Brian Soucek, a law professor at the University of California at Davis, assures readers that diversity statements “are constitutional — at least if they are done the right way” and reveals that the University of California is changing its approach to their utilization accordingly. In so doing, he effectively admits that earlier criticisms of the legality of diversity statements, including mine, were in fact correct, which is why changes were needed. Alas, Professor Soucek does not openly acknowledge that the critics were right, even as he misleads readers about our views and offers false assurance to proponents of diversity statements at public universities.
Referring to my argument that Berkeley’s use of diversity statements was unconstitutional “viewpoint discrimination,” Soucek attacks a strawman: “Critics often say that public universities, bound as they are by the First Amendment, can’t discriminate against students and employees based on their viewpoint.” I said nothing of the kind.
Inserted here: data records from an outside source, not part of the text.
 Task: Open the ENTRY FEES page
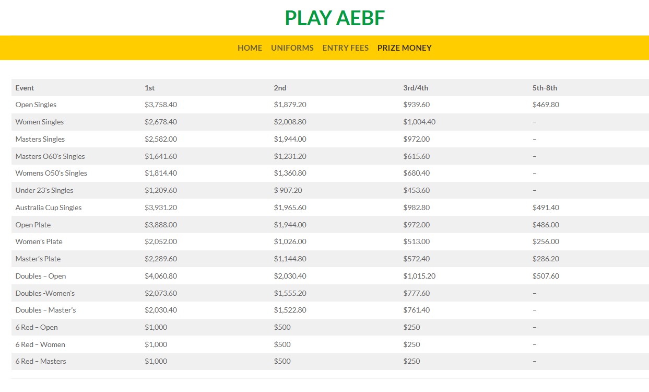[x=346, y=48]
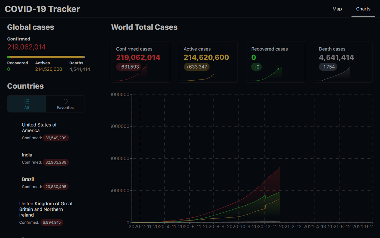380x238 pixels.
Task: Select United States of America from countries
Action: click(x=39, y=128)
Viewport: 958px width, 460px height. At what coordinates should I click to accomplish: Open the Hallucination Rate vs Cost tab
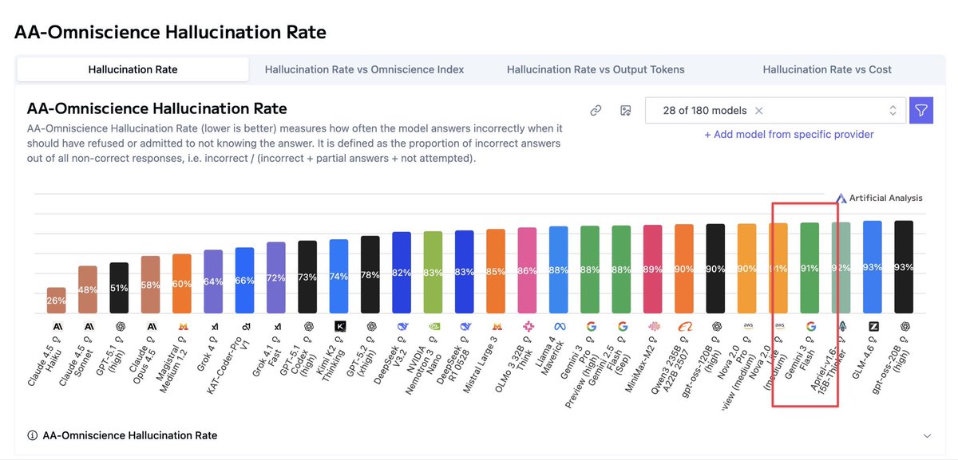click(827, 69)
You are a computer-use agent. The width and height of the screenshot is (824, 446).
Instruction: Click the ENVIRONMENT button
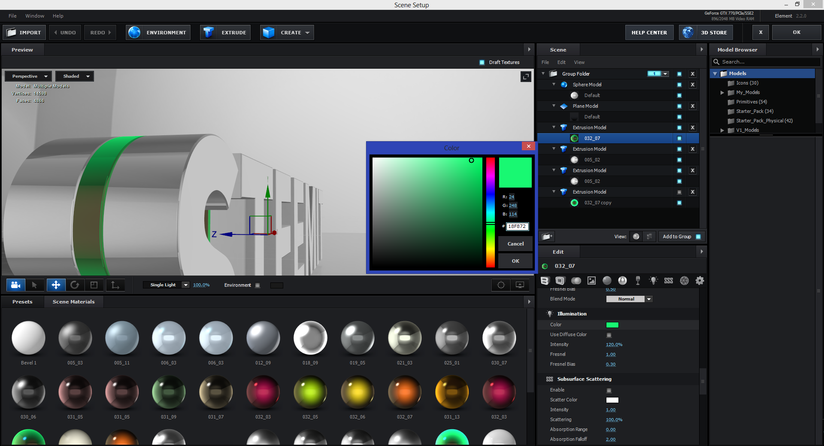click(158, 33)
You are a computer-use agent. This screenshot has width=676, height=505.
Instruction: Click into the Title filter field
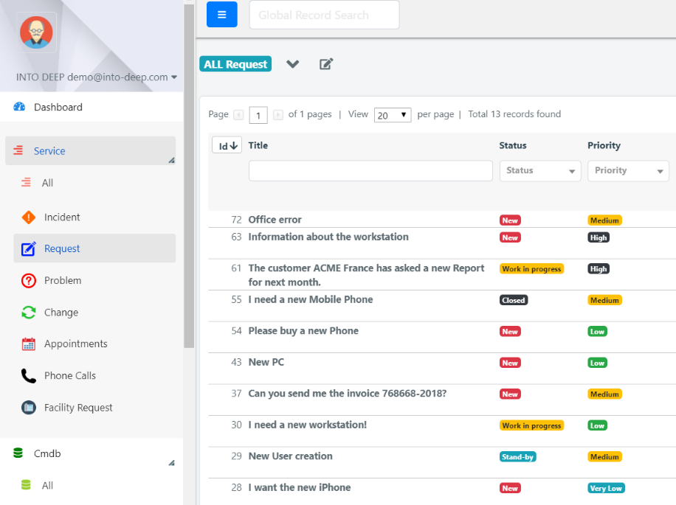click(370, 170)
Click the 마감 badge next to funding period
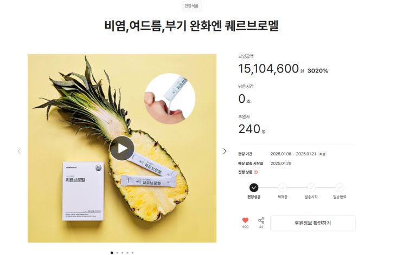Viewport: 403px width, 255px height. (x=322, y=154)
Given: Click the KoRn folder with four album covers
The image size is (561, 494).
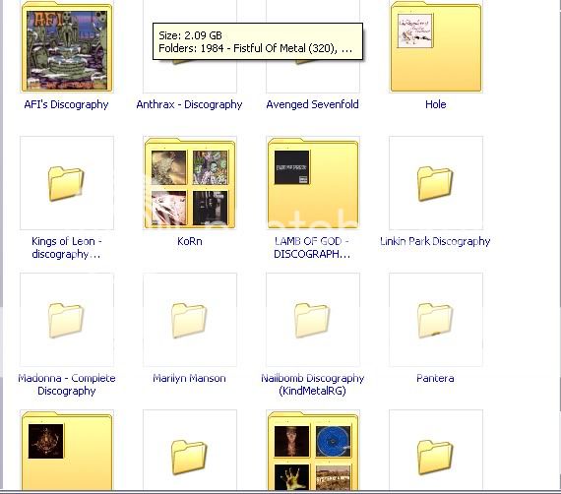Looking at the screenshot, I should click(190, 183).
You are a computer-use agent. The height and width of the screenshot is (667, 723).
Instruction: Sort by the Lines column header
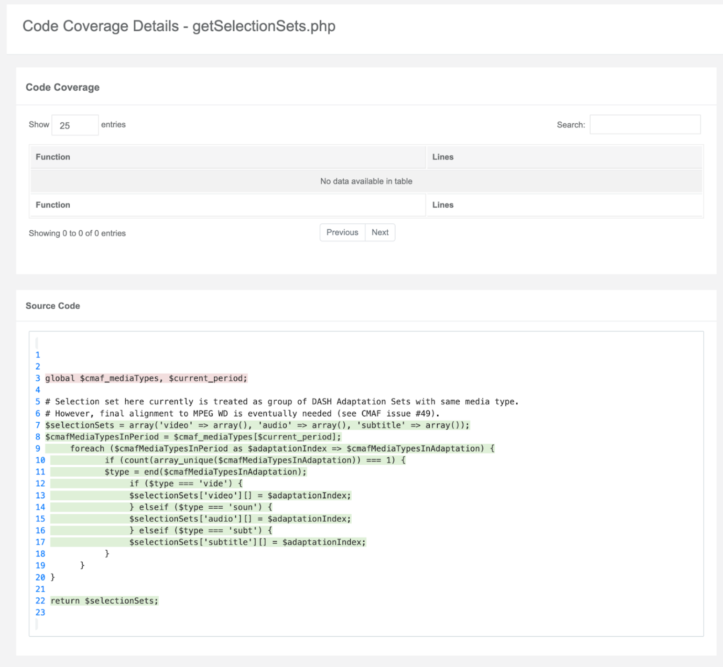coord(442,157)
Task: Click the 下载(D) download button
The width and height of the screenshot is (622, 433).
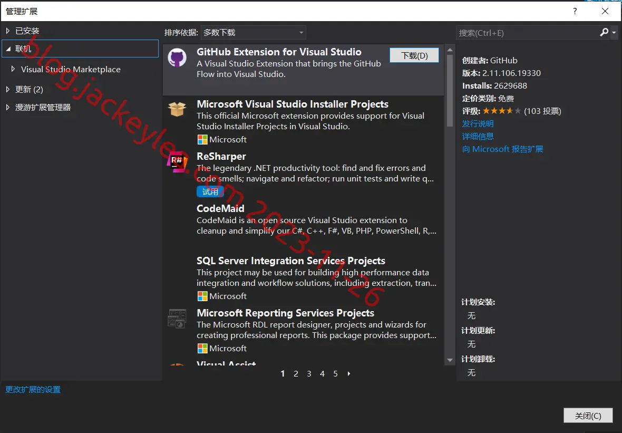Action: coord(414,55)
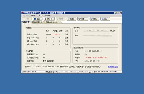Click the 最小化 minimize-to-tray toolbar button
This screenshot has width=144, height=94.
(x=49, y=19)
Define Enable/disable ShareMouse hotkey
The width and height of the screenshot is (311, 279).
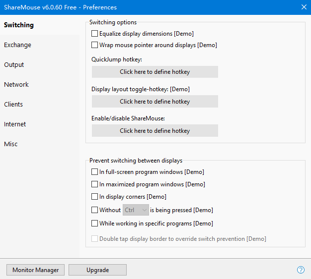(x=155, y=131)
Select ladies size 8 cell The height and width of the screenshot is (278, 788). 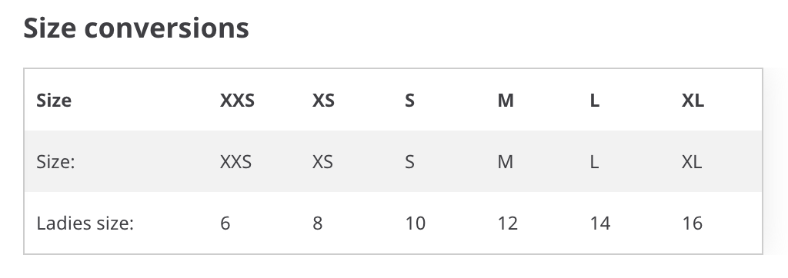[x=317, y=223]
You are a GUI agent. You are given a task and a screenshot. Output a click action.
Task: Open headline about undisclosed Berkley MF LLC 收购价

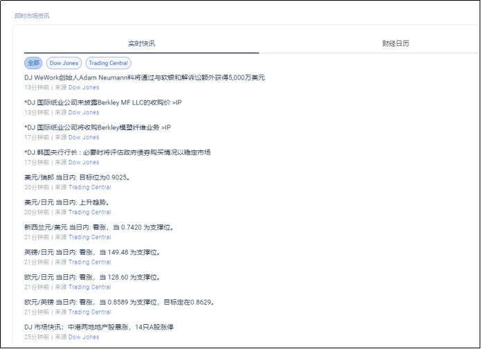(x=102, y=102)
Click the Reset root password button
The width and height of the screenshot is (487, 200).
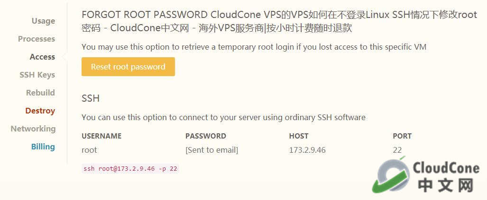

I said, correctly, that “Government cannot, excluding a few exceptions such as political appointments, base a hiring decision on the speaker’s political viewpoint.” That Soucek “engaged in rampant viewpoint discrimination,” as he puts it, when he graded students’ exams, is irrelevant: As Soucek admits, you cannot mark down a chemistry exam because the student opposes abortion. So, too, you cannot decline to hire a faculty job candidate who believes in affirmative action for African Americans as a remedial measure, but not in the “diversity” rationale that the Supreme Court invented in 1978.
Soucek complains that critics “assum[e] rather than argu[e] that DEI contributions are not part of the job description for most academics,” and he quotes my observation that diversity has “little or no relationship to a faculty member’s pedagogical and scholarly duties.” He omits, however, that I was explicitly criticizing Berkeley’s diversity requirement, according to which a job applicant’s diversity statement would get a low score if he or she “describes only activities that are already the expectation of Berkeley faculty (mentoring, treating all students the same regardless of background, etc.).” In other words, Berkeley’s diversity requirement explicitly distinguished a commitment to the diversity ideology from a faculty member’s other pedagogical duties. If Berkeley and other campuses are abandoning this requirement, so much the better.
The key to lawful diversity statements, Soucek suggests, is that they be imposed under the umbrella of academic freedom: “Academic excellence, both pedagogical and scholarly, within a given field can only be defined by experts within that discipline, not by administrators, donors, legislators, or the general public.” Berkeley and other UC campuses can avoid legal problems, in other words, as long as diversity requirements represent “criteria experts within the discipline conscientiously judge to be relevant to the job.”
Absent evidence that a particular discipline views diversity as relevant to the job, a rogue department could simply appeal to academic freedom as a mere pretext for unlawful viewpoint discrimination.
University leaders should take note: This rationale would rule out almost all existing university diversity-statement requirements, which are administratively imposed. (Soucek concedes as much.) To meet Soucek’s proposed standard, departments must be able to decide on their own if actions in support of “diversity” (as distinct from the usual pedagogical duties of faculty) are relevant to the job. And it must further be the case that peers in that department’s discipline at other universities concur such actions are relevant to successful pedagogy in that discipline.
Those are demanding standards that no existing diversity-statement schemes meet. I am skeptical that many will. Under these standards, it must be genuinely optional for departments to require diversity statements: They must be free to exercise their academic judgment to the effect that such statements serve no purpose in their discipline. Second, it is not enough that a particular department claims that “diversity” statements are relevant; it must really be the case that disciplinary peers concur. That is how tenure decisions work, after all: Departments seek the expert opinion of disciplinary peers elsewhere in evaluating whether the candidate’s work meets the relevant standards of excellence. Absent evidence that a particular discipline views diversity as relevant to the job, a rogue department could simply appeal to academic freedom as a mere pretext for unlawful viewpoint discrimination.
This suggests a final problem. Suppose members of the economics discipline decided that actions in support of “capitalism” were “relevant to the job.” Does that mean economics departments at public universities could exclude candidates who do not demonstrate in practice their commitment to capitalism? One hopes that courts would approach with skepticism such an imposition of ideological conformity under the pretext of academic freedom.